Last weekend, in a fit of overconfidence, we took the cold frame off of our salad greens and put it away for the winter. Today's helpful graphic:


And back into place it goes. After the two inches of rain that got dumped on us at the beginning of the week, the lettuce and spinach really took off, and now we should be in salad for the duration (maybe forever, if we manage the cold frames and winter garden well). No way are we risking losing that, so everything is back where it was.

Also in need of covering are the new basil and cilantro plants I got last weekend:

They are still quite small, so we cut the bottoms off some of our emergency tree-saving milk jugs and used them as cheap cloches. The bricks are to hold them down because — surprise! — it's windy. AGAIN.

Also in the photo above are some peas. They aren't very big yet, but peas are cool-weather vegetables (like most of what is in the garden right now). All we did for things that should be fairly hardy is water them, because moist earth holds in some heat and will radiate it back into the air over night, which will keep everything just a degree or two warmer.

We used some light row cover fabric to cover our newly emerged seedlings here, though:

Although the things in this row are also for cold weather (bok choy, spinach, lettuces, etc.), they are still very tiny, with no adult leaves yet.

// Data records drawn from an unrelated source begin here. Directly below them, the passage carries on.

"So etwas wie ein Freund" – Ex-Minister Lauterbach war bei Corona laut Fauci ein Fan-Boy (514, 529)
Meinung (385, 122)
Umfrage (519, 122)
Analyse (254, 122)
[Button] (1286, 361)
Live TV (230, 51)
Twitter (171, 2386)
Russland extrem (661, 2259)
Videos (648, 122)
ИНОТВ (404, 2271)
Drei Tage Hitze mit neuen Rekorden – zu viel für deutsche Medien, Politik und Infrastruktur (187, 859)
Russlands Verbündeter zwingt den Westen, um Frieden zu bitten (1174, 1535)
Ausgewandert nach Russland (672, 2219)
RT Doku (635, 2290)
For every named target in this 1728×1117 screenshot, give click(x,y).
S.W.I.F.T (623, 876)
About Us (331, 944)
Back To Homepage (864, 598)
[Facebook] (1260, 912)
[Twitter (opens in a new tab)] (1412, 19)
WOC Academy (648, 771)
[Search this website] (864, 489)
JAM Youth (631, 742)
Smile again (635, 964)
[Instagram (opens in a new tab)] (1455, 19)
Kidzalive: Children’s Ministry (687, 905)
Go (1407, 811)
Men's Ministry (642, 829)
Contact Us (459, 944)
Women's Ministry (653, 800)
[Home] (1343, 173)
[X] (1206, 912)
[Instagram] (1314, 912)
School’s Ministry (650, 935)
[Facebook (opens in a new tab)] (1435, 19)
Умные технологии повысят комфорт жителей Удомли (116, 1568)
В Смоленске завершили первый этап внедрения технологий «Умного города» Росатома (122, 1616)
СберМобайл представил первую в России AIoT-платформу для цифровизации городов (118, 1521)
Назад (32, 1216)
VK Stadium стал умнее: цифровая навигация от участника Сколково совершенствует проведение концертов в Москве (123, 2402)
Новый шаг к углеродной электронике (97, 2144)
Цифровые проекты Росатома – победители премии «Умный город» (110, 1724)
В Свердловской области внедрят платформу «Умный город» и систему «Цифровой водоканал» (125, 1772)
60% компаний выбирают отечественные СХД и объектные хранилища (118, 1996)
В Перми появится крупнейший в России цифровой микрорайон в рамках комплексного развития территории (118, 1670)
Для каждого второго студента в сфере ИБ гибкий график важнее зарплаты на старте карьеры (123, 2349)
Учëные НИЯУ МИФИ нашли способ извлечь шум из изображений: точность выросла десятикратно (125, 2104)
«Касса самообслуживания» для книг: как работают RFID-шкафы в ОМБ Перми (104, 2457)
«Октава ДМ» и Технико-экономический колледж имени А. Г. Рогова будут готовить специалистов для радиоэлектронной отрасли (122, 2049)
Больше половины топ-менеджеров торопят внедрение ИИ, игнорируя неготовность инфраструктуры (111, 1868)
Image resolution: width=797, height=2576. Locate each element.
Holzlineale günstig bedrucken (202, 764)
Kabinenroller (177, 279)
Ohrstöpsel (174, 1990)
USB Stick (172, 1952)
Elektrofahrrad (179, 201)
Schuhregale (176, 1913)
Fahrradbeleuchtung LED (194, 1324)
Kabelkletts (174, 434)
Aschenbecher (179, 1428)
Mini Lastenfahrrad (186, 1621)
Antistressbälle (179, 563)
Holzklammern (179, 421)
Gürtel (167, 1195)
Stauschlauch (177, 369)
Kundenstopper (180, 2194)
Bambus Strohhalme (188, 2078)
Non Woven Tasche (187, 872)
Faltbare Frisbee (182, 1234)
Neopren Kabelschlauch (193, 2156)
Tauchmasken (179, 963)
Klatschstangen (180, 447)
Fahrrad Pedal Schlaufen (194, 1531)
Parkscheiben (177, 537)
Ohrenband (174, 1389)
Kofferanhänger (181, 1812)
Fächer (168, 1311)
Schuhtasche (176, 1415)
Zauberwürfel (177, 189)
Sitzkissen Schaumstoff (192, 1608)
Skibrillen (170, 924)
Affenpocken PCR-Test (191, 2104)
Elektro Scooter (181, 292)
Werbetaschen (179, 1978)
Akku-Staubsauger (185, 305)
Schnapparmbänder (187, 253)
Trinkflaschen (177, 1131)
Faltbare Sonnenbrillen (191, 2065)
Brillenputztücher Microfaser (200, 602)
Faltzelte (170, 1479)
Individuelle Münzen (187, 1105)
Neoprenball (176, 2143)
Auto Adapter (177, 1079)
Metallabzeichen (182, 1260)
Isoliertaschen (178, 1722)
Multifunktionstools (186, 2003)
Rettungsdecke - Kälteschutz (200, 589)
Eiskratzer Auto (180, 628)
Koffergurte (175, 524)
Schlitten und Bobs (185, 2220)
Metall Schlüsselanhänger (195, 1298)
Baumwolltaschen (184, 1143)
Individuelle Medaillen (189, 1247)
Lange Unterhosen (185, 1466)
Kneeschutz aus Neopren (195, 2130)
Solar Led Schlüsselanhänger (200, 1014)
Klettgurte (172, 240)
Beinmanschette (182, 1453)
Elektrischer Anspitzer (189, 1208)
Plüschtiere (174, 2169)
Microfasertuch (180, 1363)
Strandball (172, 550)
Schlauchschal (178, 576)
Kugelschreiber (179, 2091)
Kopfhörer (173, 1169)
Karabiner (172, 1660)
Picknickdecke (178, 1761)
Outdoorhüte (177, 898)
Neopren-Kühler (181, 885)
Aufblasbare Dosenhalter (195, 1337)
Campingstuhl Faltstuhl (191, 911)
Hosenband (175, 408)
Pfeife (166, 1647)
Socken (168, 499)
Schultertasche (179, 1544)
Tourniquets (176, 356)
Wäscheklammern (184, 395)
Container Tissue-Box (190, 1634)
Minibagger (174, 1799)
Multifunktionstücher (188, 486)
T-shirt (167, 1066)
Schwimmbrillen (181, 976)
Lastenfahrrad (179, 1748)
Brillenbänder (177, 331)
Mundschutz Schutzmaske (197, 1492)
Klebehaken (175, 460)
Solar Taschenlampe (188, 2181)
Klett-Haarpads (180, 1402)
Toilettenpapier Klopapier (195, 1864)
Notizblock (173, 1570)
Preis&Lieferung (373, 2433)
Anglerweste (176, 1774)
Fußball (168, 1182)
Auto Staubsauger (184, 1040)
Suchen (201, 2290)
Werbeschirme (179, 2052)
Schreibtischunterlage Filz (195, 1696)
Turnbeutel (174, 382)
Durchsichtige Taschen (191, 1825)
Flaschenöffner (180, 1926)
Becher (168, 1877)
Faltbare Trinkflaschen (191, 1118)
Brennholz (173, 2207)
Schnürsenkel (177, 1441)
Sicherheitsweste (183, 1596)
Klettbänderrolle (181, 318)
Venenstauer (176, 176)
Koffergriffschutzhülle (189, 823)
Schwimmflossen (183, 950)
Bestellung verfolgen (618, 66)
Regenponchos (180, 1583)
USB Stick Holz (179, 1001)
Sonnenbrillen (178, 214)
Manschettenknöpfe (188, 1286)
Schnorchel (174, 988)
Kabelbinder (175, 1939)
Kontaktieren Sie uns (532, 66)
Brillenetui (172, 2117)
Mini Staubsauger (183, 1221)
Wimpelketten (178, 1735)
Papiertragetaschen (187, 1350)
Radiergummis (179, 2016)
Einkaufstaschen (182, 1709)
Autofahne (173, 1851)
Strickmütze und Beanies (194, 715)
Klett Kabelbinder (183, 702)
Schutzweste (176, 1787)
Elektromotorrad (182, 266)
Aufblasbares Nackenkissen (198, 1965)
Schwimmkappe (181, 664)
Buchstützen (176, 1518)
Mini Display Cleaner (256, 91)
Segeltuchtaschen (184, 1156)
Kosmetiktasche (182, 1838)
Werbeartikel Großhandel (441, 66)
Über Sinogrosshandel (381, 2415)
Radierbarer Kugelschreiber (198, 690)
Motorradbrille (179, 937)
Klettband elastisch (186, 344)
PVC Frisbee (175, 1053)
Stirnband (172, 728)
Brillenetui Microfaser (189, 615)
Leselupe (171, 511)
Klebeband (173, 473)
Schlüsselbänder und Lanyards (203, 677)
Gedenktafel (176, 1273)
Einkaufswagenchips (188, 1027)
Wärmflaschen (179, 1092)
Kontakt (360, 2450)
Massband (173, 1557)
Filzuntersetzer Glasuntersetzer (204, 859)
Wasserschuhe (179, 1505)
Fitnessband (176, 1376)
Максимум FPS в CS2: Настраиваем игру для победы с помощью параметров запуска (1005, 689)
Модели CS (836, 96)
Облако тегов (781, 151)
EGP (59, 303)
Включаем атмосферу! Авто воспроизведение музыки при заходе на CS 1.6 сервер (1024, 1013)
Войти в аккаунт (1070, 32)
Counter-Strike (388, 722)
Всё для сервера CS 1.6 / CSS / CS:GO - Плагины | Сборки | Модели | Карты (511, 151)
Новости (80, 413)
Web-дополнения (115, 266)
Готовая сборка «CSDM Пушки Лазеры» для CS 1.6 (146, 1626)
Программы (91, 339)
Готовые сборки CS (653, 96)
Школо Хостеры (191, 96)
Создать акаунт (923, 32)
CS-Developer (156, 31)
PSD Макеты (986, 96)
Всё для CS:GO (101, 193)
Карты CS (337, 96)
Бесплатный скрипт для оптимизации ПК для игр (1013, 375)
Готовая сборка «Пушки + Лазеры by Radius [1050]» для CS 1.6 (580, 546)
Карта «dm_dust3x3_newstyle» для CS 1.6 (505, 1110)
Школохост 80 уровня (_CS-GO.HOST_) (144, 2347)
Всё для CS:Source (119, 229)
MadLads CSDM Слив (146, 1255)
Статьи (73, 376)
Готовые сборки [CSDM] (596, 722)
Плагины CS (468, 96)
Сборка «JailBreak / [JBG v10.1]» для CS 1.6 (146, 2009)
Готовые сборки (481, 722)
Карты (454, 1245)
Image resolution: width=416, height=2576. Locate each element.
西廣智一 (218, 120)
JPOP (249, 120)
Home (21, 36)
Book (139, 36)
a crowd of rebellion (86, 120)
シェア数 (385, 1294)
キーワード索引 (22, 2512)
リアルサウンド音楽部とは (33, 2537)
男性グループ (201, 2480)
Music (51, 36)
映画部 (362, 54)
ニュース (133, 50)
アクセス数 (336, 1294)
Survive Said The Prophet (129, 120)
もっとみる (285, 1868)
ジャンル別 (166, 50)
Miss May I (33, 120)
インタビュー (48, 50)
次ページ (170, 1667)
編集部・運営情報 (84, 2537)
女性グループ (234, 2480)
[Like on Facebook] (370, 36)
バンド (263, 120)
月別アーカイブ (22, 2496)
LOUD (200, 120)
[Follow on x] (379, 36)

To be on the safe side, we added the row cover. You can also see a bucket that we used to cover our new rosemary plant. All of the perennial herbs should be ok, but rosemary is the least hardy of them, so we decided to cover it anyway. Kirk also covered some new potato leaves with big scoops of compost to protect those leaves from any frostbite.

As usual, we had to scramble to get all these things into place. It's only supposed to get down to 32 degrees, so it might not be that big of a deal, but we are much better safe than sorry. Still, it was not fun as the temperature dropped and the winds gusted to 30 mph. Again.